Aaron Hall, "Inside of You," MCA. The alumnus of Guy (which also included Teddy Riley) continues a solo career that got off to a promising start with 1993's "The Truth."
John Lee Hooker, "Best of Friends," Pointblank/Virgin. The compilation of collaborations from the primeval bluesman's last five albums is supplemented by three new recordings featuring Ry Cooder, Ben Harper and others.
Jonny Lang, "Wander This World," A&M.; Don't offer the blues-rock guitar star a drink to celebrate the release of his second album--he doesn't turn 18 until January.
Kenny Lattimore, "From the Soul of Man," Columbia. The young soul turk follows his attention-getting debut with an ambitious second effort. Hook: a duet with Broadway's Heather Headley on "Love Will Find a Way," from Disney's video-only sequel to "The Lion King."
George Martin, "In My Life," MCA. The retirement collection from the Beatles' record producer features the group's songs performed by everyone from Jeff Beck to Celine Dion, Goldie Hawn to Jim Carrey. Sir George and his son Giles produced.
Mighty Mighty Bosstones, "Live From the Middle East," Mercury. The lively ska outfit from Boston turns in a concert set.
The Plimsouls, "Kool Trash," Fuel 2000. One of the great bands from L.A.'s '80s rock renaissance is back with its first album since 1983's "Everywhere at Once." Ex-Blondie drummer Clem Burke joins original members Peter Case, Eddie Mun~oz and Dave Pahoa.
Vanilla Ice, "Hard to Swallow," Republic/Universal. The title might describe the reaction of many to the idea of another album by the man who was the laughingstock of rap a few years ago, but he's crusading for credibility with a collection of hard-core hip-hop recorded with rock producer Ross Robinson.
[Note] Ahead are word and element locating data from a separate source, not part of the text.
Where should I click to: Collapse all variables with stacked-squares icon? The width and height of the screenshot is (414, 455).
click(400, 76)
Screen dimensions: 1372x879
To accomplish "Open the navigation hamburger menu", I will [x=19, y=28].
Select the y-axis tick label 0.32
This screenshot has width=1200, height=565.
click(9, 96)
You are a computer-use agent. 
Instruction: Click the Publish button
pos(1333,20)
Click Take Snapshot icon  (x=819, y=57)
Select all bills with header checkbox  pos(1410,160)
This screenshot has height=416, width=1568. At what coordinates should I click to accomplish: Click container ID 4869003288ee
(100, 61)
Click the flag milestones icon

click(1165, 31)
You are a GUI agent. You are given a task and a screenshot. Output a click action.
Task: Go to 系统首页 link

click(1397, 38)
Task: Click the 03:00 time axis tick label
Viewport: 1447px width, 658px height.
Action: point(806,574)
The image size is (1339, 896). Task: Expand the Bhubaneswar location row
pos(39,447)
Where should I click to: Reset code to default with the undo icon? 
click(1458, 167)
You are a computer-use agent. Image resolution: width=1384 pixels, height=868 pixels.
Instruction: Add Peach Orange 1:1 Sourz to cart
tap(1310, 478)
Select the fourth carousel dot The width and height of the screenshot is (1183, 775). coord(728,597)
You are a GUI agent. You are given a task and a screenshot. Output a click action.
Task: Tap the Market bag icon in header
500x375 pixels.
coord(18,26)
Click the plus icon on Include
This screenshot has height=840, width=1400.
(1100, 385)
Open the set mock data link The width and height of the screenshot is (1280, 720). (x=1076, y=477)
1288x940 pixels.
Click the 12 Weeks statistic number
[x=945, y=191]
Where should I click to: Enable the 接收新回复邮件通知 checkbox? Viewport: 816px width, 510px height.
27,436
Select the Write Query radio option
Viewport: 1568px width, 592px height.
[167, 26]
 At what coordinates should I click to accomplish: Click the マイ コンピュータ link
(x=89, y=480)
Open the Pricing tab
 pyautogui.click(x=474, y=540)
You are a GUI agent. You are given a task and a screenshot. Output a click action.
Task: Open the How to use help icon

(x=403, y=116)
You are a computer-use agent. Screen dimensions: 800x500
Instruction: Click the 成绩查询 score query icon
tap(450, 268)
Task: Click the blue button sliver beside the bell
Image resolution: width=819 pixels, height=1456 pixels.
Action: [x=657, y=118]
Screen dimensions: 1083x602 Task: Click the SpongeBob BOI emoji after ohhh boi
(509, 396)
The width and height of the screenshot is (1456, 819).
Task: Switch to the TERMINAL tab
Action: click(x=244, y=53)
Various artists, "Chef Aid: The South Park Album," American/Columbia. The show's soundtrack album includes contributions by a diverse cast, ranging from Master P and Primus to Devo and Tim McGraw.
Various artists, "Death Row: Inside Out," Death Row/Priority. A 27-track double album featuring old and new material from the label's artists, including three previously unreleased songs from Tupac Shakur.
Bryan Adams, "On a Day Like Today," A&M.; The hitmaker turned to former Cure bassist Paul Thornalley to co-produce the title single, and to Bob Rock for the rest of his tenth album of new material.
Afghan Whigs, "1965," Columbia. After coming close but failing to make its long-anticipated breakthrough, the Cincinnati-bred rock band has regrouped to give it another go with a new label.
Babyface, "Christmas with Babyface," Epic. Traditional fare such as "White Christmas" and "Little Drummer Boy," plus "You Were There" from the "Simon Birch" soundtrack.
Shawn Colvin, "Holiday Songs & Lullabies," Columbia. The Grammy-winning folk-popsinger was inspired by the book "Lullabies & Night Songs," whose illustrator, Maurice Sendak, allowed Colvin to use some of the images in the CD package.
Neil Diamond, "As Time Goes By," Columbia. Having starred in a musical or two himself, the veteran singer-songwriter takes on a stack of songs from movies.
Celine Dion, "These Are Special Times," 550 Music. The diva's Christmas album includes a duet with R. Kelly.
Dru Hill, "Enter the Dru," Island. The follow-up to the Baltimore R&B-pop; quartet's double-platinum debut.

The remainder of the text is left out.